Many companies are trying to understand and predict online social behavior using traditional marketing research techniques – both qualitative and quantitative. In most cases those companies are in for big disappointments.
Let’s take a classic social phenomenon to make the point.
You have a crowd of 300 people who come to fill a theater with 500 seats. When they are all set and done, you will have clusters of people with big empty chunks of seats in between them, maybe nobody sitting in the front, and perhaps some surprising groupings of people.
How would a market researcher approach this situation?
The qualitative person would probably try to interview everyone ahead of time and make cluster predictions based on kinship, friendship, professional affiliation, etc. Not knowing when people arrive, nor understanding the true social motives for sitting in a particular place at a particular moment, most of those predictions would be wrong. Yes, maybe a couple will tell you that they intent to sit with a pair of neighbors, but when they get there, spot a potential client who they did not know would be there, and realize that the neighbors are not there yet, they might very well change their mind. There is no qualitative data, that you could have uncovered ahead of time, that would let you make that prediction.
The quantitative person would wait until everyone sits, lift up the curtain and take a snapshot of the sitting arrangement for further data analysis. The problem is that the data won’t tell you anything. If there is a cluster of single women in the theater, you have no way to know, based on the data, whether those people were motivated by being with others who are just like them, or whether they maybe all came together as part of a mommy social group. If there is a cluster in the back, you have no clue whether those people were motivated by the desire to potentially leave early, or whether they wanted to be in a position where they could observe everyone else in the theater and just have a better people-watching vantage point. The data is meaningless when it comes to predicting social behavior.
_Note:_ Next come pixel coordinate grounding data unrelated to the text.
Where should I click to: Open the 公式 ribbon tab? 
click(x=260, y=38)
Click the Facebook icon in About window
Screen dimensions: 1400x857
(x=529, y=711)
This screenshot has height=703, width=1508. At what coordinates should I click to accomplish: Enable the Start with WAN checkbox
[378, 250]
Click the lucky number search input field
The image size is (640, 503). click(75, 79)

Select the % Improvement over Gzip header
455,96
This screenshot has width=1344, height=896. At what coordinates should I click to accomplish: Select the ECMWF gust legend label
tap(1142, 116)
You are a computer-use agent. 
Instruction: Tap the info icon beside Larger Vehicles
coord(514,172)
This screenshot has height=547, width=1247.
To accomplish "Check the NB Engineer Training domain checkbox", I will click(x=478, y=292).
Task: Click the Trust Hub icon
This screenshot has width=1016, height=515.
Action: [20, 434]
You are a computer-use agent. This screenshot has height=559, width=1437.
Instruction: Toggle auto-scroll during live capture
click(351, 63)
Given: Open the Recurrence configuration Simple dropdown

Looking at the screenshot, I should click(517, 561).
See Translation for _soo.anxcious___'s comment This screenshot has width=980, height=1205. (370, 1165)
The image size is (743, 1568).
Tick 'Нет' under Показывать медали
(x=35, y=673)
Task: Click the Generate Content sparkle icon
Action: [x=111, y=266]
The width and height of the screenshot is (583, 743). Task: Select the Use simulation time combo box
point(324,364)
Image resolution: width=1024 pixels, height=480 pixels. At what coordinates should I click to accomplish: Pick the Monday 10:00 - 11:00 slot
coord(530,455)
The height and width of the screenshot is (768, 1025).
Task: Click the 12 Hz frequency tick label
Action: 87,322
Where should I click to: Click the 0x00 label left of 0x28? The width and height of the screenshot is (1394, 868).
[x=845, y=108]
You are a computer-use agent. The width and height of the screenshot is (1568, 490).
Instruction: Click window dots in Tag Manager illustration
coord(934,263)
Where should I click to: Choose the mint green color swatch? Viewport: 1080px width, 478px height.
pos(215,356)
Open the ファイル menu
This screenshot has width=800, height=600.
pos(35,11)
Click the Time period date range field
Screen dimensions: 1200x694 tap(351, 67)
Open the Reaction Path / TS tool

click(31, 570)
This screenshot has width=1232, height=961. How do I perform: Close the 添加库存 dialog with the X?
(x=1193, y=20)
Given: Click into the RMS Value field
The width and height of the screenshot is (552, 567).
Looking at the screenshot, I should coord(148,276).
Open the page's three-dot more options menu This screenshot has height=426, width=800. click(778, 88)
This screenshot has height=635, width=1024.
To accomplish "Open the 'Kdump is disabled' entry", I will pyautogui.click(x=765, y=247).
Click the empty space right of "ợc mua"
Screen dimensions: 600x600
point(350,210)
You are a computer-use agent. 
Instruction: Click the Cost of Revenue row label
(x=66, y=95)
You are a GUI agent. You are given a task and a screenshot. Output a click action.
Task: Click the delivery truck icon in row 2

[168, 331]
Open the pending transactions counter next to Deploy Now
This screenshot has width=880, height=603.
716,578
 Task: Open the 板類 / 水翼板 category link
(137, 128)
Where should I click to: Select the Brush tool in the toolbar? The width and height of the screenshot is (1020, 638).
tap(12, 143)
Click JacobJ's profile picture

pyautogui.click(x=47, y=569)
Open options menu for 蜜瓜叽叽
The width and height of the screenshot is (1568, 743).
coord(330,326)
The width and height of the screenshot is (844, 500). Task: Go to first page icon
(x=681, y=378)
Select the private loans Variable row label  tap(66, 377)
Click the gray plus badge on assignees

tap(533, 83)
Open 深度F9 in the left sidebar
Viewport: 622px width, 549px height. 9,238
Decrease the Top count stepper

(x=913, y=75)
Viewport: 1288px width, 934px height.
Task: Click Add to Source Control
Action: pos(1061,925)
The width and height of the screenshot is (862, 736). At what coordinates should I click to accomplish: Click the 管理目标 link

So what can you do? You need to be more like an anthropologist and less like a market researcher. If you have the luxury to interview people ahead of time, and then watch the seating arrangement in progress, you will be able to make more informed assumptions, but you will still need to validate them through qualitative interviews afterwards. If you don’t have the luxury of interviewing people ahead of time and see the seating arrangement in progress, you can still make assumptions and validate them through qualitative interviews.
But by focusing on understanding the parts of the whole through individual qualitative interviews or the whole by capturing data about the end result only, you will not learn anything meaningful about the true social drivers of this social gathering.
The lesson – don’t try to understand online social behavior by doing traditional qualitative market research like interviews or focus groups (in which people will tell you what they want you to hear anyway), nor by doing sophisticated quantitative analytics research. Neither one will give you good results. Instead, focus on observing what happens, make assumptions and predictions based on basic human cultural behavior (need for status, need to hang out with like-minded people, need to impress others, being competitive among groups, etc.), and validate those assumptions through qualitative interviews and more observation.